• [Exercise objective]:
Range to reproduce from the entries below: the line with "Given: Toggle the Published status badge", the line with "Tap the reader", and every line in between. Give them exactly and give nothing else.

• [Records to process]:
_ _ _ _ _ _ _
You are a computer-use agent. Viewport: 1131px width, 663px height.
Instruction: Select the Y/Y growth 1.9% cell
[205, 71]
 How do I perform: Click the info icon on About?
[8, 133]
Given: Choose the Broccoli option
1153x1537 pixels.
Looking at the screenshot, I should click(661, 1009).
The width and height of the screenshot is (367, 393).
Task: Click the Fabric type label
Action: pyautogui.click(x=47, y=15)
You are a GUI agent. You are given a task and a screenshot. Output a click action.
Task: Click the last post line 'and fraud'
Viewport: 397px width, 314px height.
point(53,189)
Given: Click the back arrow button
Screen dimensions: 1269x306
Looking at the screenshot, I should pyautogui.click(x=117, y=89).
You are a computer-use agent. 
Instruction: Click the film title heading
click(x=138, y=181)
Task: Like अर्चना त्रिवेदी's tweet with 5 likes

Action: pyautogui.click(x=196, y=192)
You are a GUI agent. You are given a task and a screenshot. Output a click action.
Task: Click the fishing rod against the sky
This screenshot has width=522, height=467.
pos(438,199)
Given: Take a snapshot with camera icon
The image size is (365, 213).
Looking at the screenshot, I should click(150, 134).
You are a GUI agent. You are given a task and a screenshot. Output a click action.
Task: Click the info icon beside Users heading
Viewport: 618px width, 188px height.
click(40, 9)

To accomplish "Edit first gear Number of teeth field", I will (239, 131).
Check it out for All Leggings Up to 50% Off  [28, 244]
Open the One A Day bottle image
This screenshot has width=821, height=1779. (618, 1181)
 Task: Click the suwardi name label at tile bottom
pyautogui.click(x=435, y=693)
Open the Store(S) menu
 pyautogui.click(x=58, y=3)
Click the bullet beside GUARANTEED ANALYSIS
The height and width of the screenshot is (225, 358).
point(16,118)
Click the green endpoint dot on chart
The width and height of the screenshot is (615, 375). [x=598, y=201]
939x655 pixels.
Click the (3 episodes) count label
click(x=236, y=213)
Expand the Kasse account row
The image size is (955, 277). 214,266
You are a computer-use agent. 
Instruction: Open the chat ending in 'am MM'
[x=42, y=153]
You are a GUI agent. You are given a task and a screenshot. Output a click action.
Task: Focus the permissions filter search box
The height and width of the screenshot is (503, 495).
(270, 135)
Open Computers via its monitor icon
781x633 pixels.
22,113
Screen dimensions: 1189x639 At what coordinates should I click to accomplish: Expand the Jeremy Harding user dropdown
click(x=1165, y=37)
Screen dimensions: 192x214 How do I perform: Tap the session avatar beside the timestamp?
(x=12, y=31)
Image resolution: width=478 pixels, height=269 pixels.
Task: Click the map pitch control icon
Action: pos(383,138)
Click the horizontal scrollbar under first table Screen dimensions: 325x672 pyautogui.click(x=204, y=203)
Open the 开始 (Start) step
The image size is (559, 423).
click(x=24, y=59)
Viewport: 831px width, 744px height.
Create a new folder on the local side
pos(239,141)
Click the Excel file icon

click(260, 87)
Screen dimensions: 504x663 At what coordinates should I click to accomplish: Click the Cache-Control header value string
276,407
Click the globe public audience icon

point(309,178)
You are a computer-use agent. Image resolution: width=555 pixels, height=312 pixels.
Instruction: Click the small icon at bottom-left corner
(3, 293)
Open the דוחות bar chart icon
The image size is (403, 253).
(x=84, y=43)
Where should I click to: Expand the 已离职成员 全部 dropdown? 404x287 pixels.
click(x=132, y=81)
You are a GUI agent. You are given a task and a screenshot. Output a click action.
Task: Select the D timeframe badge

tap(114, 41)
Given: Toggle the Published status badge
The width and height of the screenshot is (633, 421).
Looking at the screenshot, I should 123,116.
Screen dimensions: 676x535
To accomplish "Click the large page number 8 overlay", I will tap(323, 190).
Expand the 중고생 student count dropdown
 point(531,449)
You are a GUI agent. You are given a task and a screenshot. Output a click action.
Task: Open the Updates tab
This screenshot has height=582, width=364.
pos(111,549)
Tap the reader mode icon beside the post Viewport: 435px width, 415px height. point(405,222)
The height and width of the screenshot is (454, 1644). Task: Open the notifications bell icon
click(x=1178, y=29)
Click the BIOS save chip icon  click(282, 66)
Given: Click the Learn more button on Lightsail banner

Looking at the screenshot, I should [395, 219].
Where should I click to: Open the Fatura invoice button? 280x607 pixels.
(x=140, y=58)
_ _ _ _ _ _ _
• [Response area]:
Given: Toggle the Published status badge
The width and height of the screenshot is (633, 421).
Looking at the screenshot, I should 123,116.
Screen dimensions: 676x535
To accomplish "Click the large page number 8 overlay", I will tap(323, 190).
Expand the 중고생 student count dropdown
 point(531,449)
You are a GUI agent. You are given a task and a screenshot. Output a click action.
Task: Open the Updates tab
This screenshot has height=582, width=364.
pos(111,549)
Tap the reader mode icon beside the post Viewport: 435px width, 415px height. point(405,222)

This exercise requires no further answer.